El discípulo dejó caer los brazos, como soltando un peso invisible.

—Entonces no tengo que dejar de desear…

—Jamás —interrumpió Prudencio—. Pero empieza a observar si tus expectativas están sirviendo a tu deseo… o lo están saboteando. Porque muchas veces, cuando el deseo es auténtico, pero la expectativa es rígida, lo que termina rompiéndose… eres tú.

(Silencio largo.)

—¿Y qué hago con lo que ya se rompió? —preguntó el discípulo, sin mirar a Prudencio.

—Recoger los pedazos con dignidad. Mirarlos. Agradecer lo aprendido. Y luego decidir qué no quieres repetir.

—¿Y si me vuelve a pasar?

—Te pasará. Pero cada vez tendrás menos miedo. Y más conciencia.
Y créeme: eso es muchísimo.

El discípulo cerró los ojos un momento. Y por primera vez en semanas, no sintió angustia. No porque todo estuviera resuelto, sino porque por fin entendía que no había estado fallando. Solo estaba aprendiendo a desear sin exigir, a soltar sin rendirse, a vivir sin guion.

—Gracias —dijo.

Prudencio asintió. Con una media sonrisa que decía “esto no ha terminado, pero vamos bien”.
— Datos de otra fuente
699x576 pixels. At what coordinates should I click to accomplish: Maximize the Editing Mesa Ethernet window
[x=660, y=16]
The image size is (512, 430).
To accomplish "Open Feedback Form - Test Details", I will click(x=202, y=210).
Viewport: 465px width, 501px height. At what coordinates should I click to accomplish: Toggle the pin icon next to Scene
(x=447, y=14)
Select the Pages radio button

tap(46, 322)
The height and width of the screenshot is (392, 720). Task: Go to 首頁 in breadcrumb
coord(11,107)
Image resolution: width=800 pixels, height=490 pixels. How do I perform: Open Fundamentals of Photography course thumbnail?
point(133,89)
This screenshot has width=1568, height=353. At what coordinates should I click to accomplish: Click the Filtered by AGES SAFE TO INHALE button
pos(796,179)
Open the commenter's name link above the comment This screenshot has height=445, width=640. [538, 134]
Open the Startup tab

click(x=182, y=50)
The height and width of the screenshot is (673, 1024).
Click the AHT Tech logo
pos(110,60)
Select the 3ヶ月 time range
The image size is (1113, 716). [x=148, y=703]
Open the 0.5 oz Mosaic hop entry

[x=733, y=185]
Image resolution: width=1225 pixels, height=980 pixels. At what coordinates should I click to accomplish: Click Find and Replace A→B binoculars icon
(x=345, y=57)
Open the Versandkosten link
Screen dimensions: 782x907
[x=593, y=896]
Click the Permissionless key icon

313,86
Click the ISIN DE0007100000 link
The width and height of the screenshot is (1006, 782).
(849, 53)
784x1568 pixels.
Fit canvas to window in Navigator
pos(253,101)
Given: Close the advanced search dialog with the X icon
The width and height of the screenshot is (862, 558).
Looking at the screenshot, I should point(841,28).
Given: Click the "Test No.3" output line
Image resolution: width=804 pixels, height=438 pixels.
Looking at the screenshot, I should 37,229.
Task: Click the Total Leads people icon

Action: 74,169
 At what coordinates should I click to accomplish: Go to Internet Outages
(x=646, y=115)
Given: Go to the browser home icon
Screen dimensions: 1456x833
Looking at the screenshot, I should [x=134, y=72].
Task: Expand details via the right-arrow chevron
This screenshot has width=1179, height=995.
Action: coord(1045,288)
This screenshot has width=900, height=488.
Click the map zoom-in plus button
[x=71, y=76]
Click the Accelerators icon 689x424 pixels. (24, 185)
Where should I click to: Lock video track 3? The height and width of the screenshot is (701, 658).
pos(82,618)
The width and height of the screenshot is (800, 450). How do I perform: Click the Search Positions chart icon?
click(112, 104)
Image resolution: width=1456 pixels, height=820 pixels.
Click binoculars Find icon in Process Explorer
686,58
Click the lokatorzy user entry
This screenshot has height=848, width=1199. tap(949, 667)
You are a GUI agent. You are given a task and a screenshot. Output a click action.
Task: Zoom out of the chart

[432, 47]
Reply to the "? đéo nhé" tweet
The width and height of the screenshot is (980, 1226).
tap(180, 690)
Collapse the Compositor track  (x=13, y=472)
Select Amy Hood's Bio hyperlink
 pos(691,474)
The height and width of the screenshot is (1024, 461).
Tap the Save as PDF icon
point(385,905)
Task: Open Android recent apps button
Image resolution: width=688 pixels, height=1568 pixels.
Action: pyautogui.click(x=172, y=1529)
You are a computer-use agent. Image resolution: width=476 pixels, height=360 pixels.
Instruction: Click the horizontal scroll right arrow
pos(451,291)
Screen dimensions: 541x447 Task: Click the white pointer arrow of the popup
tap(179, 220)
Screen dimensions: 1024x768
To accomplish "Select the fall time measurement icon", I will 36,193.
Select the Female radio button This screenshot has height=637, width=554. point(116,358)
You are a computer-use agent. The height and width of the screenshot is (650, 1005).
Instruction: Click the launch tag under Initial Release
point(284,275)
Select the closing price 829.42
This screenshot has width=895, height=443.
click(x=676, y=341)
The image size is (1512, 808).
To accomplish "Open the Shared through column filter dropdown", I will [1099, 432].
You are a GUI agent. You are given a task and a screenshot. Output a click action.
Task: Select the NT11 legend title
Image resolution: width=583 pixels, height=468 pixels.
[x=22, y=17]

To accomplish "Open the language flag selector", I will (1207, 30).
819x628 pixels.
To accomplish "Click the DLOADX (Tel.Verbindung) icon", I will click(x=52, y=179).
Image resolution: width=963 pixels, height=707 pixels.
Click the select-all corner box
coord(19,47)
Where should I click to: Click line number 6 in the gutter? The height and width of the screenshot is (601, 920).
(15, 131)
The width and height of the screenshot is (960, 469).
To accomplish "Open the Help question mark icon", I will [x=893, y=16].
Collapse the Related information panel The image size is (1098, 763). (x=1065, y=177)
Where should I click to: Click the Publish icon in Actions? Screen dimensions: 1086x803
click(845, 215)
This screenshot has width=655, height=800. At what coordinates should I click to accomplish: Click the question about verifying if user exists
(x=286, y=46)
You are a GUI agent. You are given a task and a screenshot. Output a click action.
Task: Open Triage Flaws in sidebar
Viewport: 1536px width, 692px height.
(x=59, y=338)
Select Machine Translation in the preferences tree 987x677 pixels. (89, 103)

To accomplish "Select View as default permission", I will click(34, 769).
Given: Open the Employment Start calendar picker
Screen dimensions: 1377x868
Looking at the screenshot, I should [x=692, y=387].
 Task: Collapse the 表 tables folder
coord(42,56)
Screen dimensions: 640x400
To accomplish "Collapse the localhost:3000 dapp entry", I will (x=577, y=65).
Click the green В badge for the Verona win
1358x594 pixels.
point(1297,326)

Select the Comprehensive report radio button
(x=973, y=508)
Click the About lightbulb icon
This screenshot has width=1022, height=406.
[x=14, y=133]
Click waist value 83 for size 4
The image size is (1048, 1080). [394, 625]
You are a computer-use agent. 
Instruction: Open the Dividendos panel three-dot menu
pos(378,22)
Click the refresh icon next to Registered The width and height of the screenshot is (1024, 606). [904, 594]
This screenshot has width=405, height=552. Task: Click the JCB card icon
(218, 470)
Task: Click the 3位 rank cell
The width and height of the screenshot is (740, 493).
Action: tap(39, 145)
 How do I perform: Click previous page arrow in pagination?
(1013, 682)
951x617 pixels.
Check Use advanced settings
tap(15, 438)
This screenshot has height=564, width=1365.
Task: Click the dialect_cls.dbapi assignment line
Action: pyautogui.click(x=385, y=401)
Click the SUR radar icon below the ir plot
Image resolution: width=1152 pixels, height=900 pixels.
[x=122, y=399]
—La próxima vez que la realidad no cumpla con lo que esperabas… no lo tomes como traición. Tal vez solo es una oportunidad para encontrarte con lo que realmente deseas.

El discípulo se levantó. Más liviano. Más claro. Más él.

Y Prudencio, como siempre, volvió a su cuaderno invisible, donde escribió en tinta invisible:

“El problema no es querer. El problema es esperar que todo lo que queremos venga envuelto en la forma exacta que imaginamos.”